I am finding out that my wood chips are burning up pretty fast in my smoker..I have several chunks of cherry on hand..If I cut this into small blocks it should last a lot longer,right..
If so,what size do you all think I should make them? I can cut them into little blocks...
I hate to have to open the door all the time to add more chips..Thanks..


----------



## chuckthemillerman

That will work just fine , just cut several sizes at first and see which size makes you happy , and then just use that size


----------



## ds7662

Sure most will say 2x2 or 2x3. Those are common sizes. Goodluck.


----------



## bigarm's smokin

*I have a BBQ Grillware propane, I just lop off branches up to 6" diamater about 1 " thick. Seems to work fine, I don't soak them. *


----------



## bbqpitstop

Johnny,

In our commercial smokers the chips are extremely fine, well packed and they take forever to burn up........maybe something to do with air flow I'm sure, but ours never light totally, they just smoulder away in a mesh metal basket. The ignition starts at the top and a blower keeps the chips from going out totally.

I think there's a definite advantage to keeping very little air between the chips, as it prevents flare ups and fast burning of the wood.

Hope this helps.


----------



## bustedluckbarbq

I've been using some fist size chunks mostly but I had some chips.
My chips burned up pretty quickly too... I read a post on here that said wrap them in foil and poke a couple holes it the top... I made a little log out of cherry chips and foil poked a few small holes down along the top... they last quite a long while that way!


----------



## flash

Chips=quick burn
Chunk=longer burn
Log= burn long, long time


----------



## zapper

What kind of smoker?

Chip/chunk size does have alot to do with the burn (Smoke) time, but so does the air supply. Choking off the air supply will get you more time. Either closing dampers, a foil pouch, commercial chip box or a homemade tin can chamber or the likes can help. Something else to consider is your heat source. If your smoking wood is burning up too fast, maybe consider putting it into a cooler area of the fire if possible.

My electric Brinkman is set up pretty good for using chunks. I try to keep most of the chunks off to the sides to avoid high heat. I have noticed though, if I remove the lid of the smoker for too long to mess with whatever I am cooking, the smoking wood will get enough extra air to cause it to ignite into flames.

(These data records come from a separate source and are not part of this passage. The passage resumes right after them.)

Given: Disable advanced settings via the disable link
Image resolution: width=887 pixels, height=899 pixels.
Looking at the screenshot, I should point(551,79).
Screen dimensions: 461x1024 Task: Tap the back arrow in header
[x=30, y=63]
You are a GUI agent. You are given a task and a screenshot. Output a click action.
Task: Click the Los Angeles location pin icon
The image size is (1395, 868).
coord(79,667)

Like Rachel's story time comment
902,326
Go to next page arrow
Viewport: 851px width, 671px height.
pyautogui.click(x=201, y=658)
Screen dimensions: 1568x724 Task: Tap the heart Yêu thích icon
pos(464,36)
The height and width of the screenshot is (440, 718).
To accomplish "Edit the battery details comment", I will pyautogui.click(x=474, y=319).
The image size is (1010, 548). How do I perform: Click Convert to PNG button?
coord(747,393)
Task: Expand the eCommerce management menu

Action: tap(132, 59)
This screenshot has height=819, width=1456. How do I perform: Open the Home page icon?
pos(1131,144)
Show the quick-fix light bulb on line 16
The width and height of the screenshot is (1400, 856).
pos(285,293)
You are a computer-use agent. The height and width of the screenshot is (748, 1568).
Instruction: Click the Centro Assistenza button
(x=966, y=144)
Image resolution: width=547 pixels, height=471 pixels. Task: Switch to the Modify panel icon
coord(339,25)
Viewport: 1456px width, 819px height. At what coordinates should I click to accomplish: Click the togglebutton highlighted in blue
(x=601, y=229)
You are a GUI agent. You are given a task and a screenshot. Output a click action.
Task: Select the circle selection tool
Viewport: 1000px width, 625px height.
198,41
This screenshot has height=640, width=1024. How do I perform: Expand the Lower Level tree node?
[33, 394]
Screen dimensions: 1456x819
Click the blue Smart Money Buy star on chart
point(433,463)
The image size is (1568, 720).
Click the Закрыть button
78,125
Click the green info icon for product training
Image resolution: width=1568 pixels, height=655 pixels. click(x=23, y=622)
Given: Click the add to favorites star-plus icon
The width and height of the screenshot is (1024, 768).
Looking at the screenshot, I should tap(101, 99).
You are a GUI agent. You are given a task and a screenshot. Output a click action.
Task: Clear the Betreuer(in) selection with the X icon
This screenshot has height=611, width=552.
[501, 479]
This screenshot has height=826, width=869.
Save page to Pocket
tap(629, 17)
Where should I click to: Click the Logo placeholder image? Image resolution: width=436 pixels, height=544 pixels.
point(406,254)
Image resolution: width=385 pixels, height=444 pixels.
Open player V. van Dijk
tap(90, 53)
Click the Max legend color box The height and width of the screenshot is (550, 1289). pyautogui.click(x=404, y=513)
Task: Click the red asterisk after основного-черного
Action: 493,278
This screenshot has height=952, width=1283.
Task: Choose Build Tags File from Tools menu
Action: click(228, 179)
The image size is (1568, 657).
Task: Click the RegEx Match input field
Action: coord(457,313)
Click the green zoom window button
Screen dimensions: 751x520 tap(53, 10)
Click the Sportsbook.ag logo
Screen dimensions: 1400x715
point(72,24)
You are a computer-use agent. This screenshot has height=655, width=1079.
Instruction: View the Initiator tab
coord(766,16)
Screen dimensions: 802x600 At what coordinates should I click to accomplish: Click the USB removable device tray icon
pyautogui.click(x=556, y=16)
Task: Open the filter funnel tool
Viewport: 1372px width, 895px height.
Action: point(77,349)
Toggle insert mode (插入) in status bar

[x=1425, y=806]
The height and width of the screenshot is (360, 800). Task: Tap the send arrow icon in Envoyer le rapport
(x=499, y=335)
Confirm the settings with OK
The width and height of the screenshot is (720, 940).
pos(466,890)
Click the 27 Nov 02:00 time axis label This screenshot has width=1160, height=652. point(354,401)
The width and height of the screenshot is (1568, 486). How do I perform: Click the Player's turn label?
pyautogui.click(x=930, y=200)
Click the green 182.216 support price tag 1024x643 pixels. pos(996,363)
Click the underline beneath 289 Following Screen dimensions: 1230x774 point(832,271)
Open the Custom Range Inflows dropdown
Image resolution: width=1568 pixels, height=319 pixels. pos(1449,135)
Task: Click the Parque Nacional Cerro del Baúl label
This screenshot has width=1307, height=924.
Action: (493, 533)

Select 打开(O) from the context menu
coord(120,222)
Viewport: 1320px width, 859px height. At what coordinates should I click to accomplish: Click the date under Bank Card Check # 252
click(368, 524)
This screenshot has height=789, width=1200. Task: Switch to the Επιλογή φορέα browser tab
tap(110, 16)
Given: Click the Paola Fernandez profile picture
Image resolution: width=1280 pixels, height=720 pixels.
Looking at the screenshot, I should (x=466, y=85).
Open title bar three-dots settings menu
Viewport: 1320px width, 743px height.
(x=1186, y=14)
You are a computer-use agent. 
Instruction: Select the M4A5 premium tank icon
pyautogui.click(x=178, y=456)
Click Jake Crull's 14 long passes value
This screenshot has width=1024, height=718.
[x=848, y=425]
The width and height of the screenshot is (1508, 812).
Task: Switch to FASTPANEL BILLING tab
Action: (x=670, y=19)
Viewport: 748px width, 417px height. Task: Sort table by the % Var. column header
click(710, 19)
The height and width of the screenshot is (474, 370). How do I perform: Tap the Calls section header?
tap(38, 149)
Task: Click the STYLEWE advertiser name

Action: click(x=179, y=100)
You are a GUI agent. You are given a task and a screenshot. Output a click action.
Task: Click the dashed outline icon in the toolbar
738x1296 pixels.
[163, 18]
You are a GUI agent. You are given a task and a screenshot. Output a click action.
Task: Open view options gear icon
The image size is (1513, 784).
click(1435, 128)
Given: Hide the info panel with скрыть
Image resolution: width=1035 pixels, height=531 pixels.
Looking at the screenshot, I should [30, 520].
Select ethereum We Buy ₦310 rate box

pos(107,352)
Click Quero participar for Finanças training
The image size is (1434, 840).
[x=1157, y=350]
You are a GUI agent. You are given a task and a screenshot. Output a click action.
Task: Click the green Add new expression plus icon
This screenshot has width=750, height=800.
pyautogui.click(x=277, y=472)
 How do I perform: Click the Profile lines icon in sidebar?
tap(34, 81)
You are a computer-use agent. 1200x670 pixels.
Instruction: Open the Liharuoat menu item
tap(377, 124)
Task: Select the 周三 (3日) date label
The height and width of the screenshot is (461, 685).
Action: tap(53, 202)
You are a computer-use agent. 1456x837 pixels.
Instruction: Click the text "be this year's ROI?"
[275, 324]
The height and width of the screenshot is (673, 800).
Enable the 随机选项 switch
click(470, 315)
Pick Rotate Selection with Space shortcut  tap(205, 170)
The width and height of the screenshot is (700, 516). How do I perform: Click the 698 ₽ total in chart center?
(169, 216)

I like about a 3" cube for smoking wood, unfortunatley I use whatever comes out of the store bought bag
	

	
	
		
		



		
		
	


	





I do try to cull out anything with too much bark or peices that are nothing but bark



Don't over load your smoker with wood to try and gain extended smoke time, most likely you will just end up with too much smoke. Use small amounts and check to see if there is smoke coming out every 30 minutes or so. When my rig stops smoking I just add a couple more little peices or one bigger chunk depending on what comes out of the bag. I don't stoke it while it is still smoking. How could I tell how much longer the already smoking wood will last?


----------



## fla-gypsy

Made my own out of some well seasoned oak. They are about 2"x2" some smaller.


----------